• _Recorded information_:

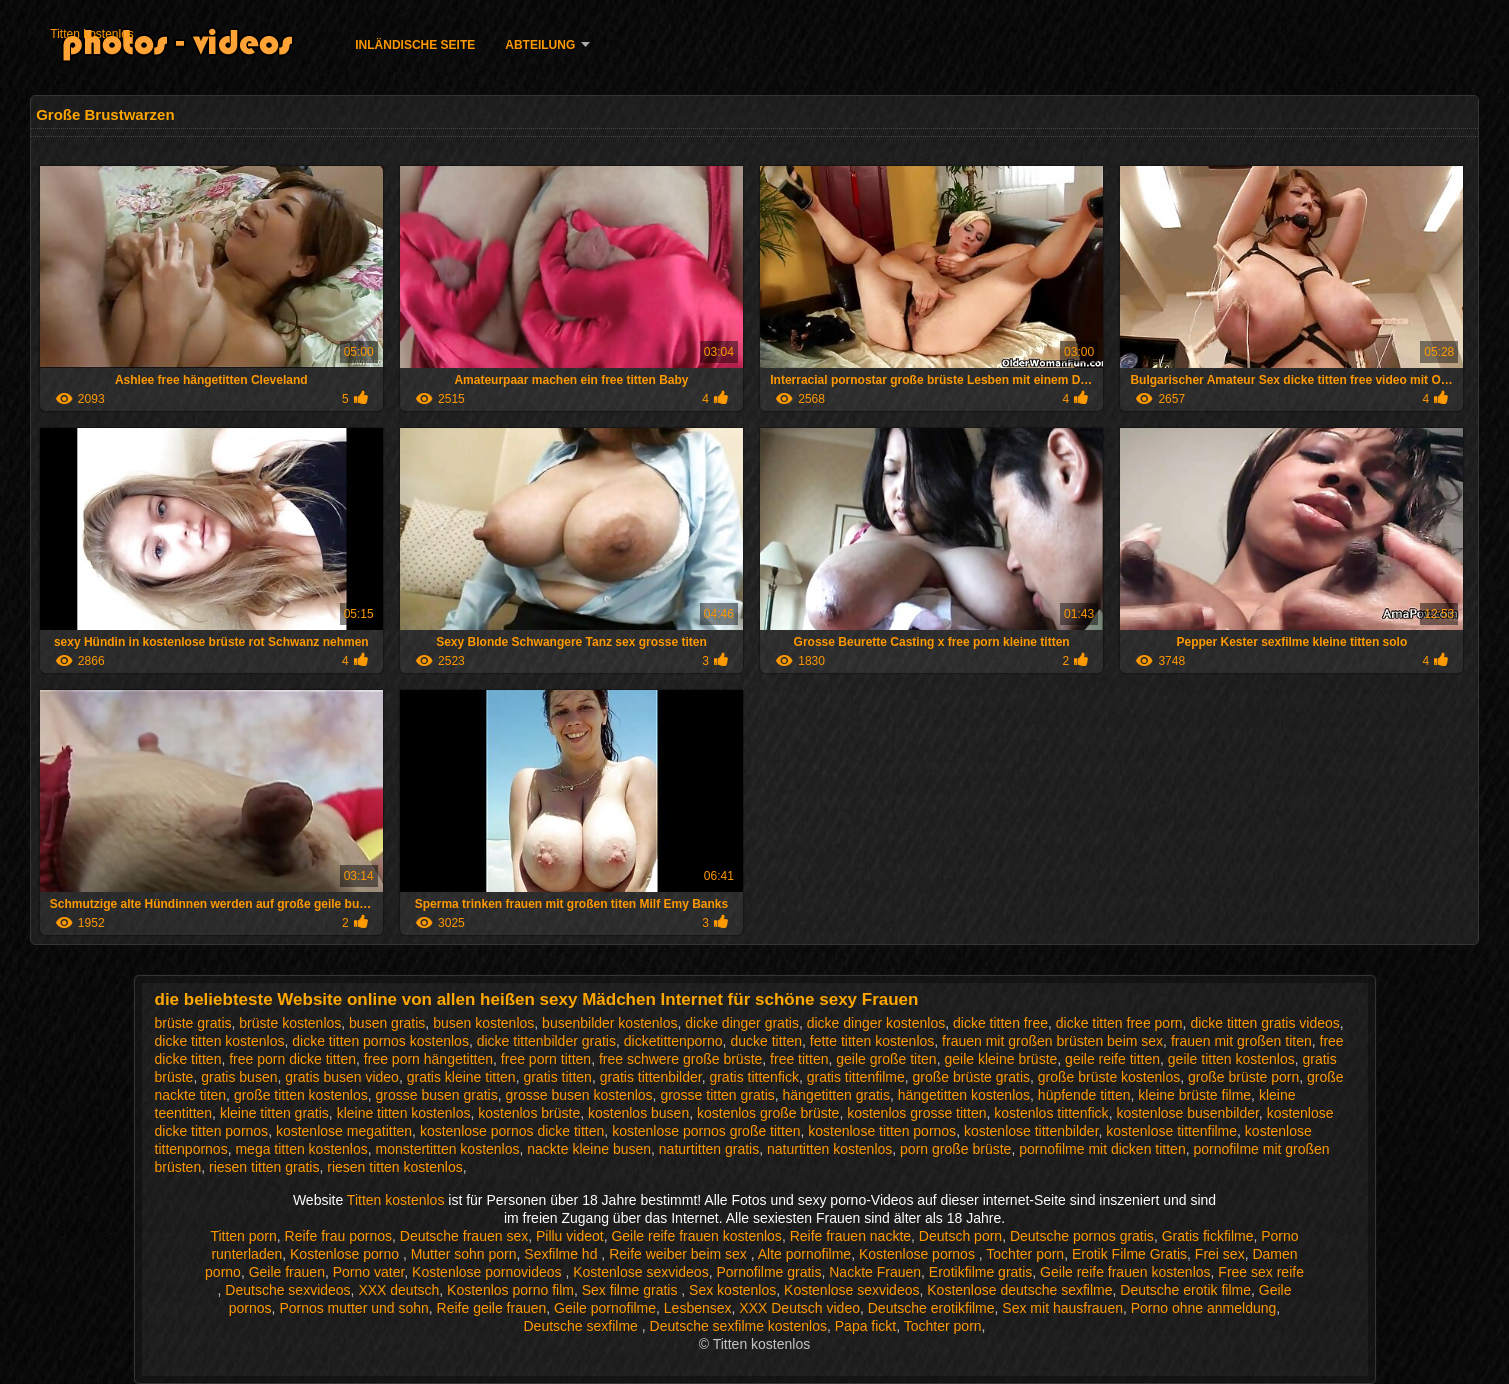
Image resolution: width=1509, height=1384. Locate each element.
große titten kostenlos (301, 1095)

==

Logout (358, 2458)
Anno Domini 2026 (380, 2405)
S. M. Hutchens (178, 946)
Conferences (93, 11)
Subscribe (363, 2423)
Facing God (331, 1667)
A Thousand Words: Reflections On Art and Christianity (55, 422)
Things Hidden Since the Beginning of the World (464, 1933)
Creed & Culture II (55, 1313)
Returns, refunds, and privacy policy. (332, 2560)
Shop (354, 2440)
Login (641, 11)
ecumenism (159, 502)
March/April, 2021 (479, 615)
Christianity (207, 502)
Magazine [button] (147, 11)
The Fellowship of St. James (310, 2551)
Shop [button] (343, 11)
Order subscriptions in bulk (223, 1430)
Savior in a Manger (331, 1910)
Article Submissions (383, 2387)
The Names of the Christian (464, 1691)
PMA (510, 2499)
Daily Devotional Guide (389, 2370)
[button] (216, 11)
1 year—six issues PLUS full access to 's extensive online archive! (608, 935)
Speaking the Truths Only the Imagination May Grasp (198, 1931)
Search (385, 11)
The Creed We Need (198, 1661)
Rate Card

• _What you are asked to do_: Reproduce the items from the line with "Savior in a Manger (331, 1910)" up to and including the line with "Search (385, 11)", replacing "Daily" with "Weekly" and changing nothing else. Give only those lines.

• _In response_:
Savior in a Manger (331, 1910)
Article Submissions (383, 2387)
The Names of the Christian (464, 1691)
PMA (510, 2499)
Weekly Devotional Guide (389, 2370)
[button] (216, 11)
1 year—six issues PLUS full access to 's extensive online archive! (608, 935)
Speaking the Truths Only the Imagination May Grasp (198, 1931)
Search (385, 11)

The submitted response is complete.